How do I create a "summary" dataframe that contains an element-wise mean for every element? How about a dataframe that contains an element-wise standard deviation?
A B C
0 -1.624722 -1.160731 0.016726
1 -1.565694 0.989333 1.040820
2 -0.484945 0.718596 -0.180779
3 0.388798 -0.997036 1.211787
4 -0.249211 1.604280 -1.100980
5 0.062425 0.925813 -1.810696
6 0.793244 -1.860442 -1.196797
A B C
0 1.016386 1.766780 0.648333
1 -1.101329 -1.021171 0.830281
2 -1.133889 -2.793579 0.839298
3 1.134425 0.611480 -1.482724
4 -0.066601 -2.123353 1.136564
5 -0.167580 -0.991550 0.660508
6 0.528789 -0.483008 1.472787
You can create a panel of your DataFrames and then compute the mean and SD along the items axis:
df1 = pd.DataFrame(np.random.randn(10, 3), columns=['A', 'B', 'C'])
df2 = pd.DataFrame(np.random.randn(10, 3), columns=['A', 'B', 'C'])

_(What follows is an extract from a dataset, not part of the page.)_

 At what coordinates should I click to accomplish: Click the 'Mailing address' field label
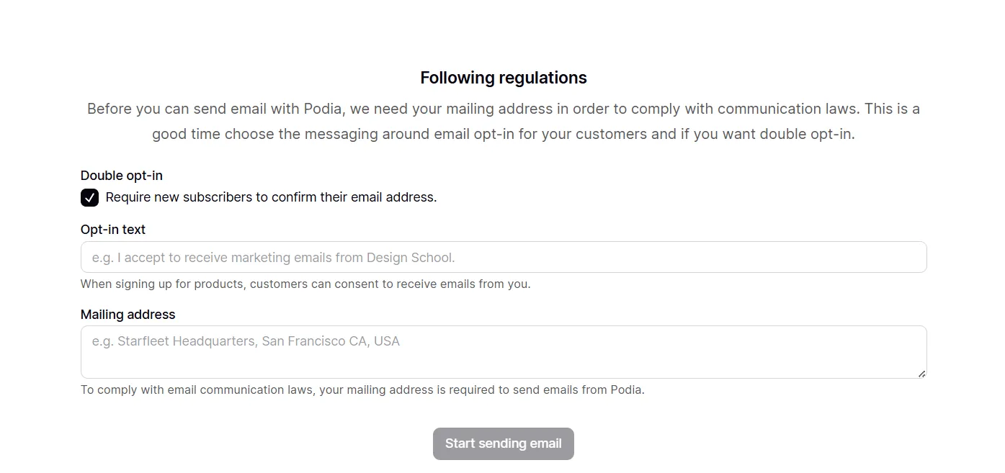(128, 315)
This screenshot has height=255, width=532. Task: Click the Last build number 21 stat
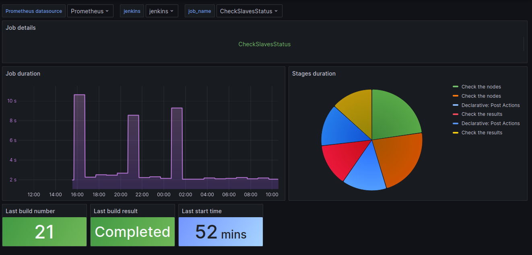[44, 232]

df3 = pd.DataFrame(np.random.randn(10, 3), columns=['A', 'B', 'C'])
p = pd.Panel({n: df for n, df in enumerate([df1, df2, df3])})
>>> p.mean(axis=0)
A B C
0 -0.024284 -0.622337 0.581292
1 0.186271 0.596634 -0.498755
2 0.084591 -0.760567 -0.334429
3 -0.833688 0.403628 0.013497
4 0.402502 -0.017670 -0.369559
5 0.733305 -1.311827 0.463770
6 -0.941334 0.843020 -1.366963
7 0.134700 0.626846 0.994085
8 -0.783517 0.703030 -1.187082
9 -0.954325 0.514671 -0.370741
>>> p.std(axis=0)
A B C
0 0.196526 1.870115 0.503855
1 0.719534 0.264991 1.232129
2 0.315741 0.773699 1.328869
3 1.169213 1.488852 1.149105
4 1.416236 1.157386 0.414532
5 0.554604 1.022169 1.324711
6 0.178940 1.107710 0.885941
7 1.270448 1.023748 1.102772
8 0.957550 0.355523 1.284814
9 0.582288 0.997909 1.566383
One simple solution here is to simply concatenate the existing dataframes into a single dataframe while adding an ID variable to track the original source:
dfa = pd.DataFrame( np.random.randn(2,2), columns=['a','b'] ).assign(id='a')

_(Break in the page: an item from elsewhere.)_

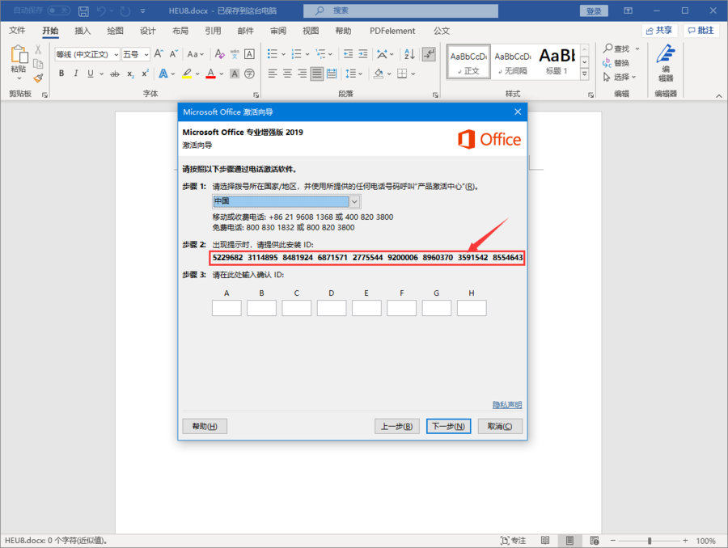The height and width of the screenshot is (548, 728).
Task: Click the Paste icon in clipboard group
Action: (x=18, y=58)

dfb = pd.DataFrame( np.random.randn(2,2), columns=['a','b'] ).assign(id='b')
df = pd.concat([df1,df2])
a b id
0 -0.542652 1.609213 a
1 -0.192136 0.458564 a
0 -0.231949 -0.000573 b
1 0.245715 -0.083786 b
So now you have two 2x2 dataframes combined into a single 4x2 dataframe. The 'id' columns identifies the source dataframe so you haven't lost any generality, and can select on 'id' to do the same thing you would to any single dataframe. E.g. df[ df['id'] == 'a' ].

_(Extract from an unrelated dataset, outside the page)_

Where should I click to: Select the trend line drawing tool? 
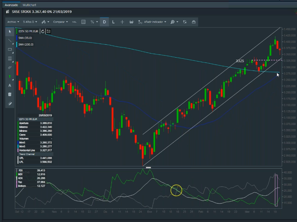10,40
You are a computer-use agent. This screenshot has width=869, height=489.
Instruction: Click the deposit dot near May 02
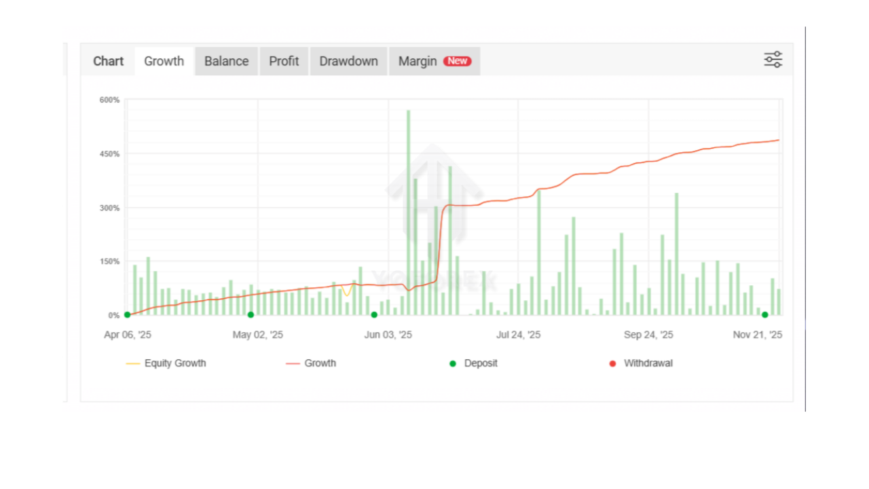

But now you can also use groupby to do any pandas method such as mean() or std() on an element by element basis:
df.groupby('id').mean()
a b
index
0 0.198164 -0.811475
1 0.639529 0.812810
The following solution worked for me.
average_data_frame = (dataframe1 + dataframe2 ) / 2
Or, if you have more than two dataframes, say n, then
average_data_frame = dataframe1
for i in range(1,n):
average_data_frame = average_data_frame + i_th_dataframe
average_data_frame = average_data_frame / n
Once you have the average, you can go for the standard deviation. If you are looking for a "true Pythonic" approach, you should follow other answers. But if you are looking for a working and quick solution, this is it.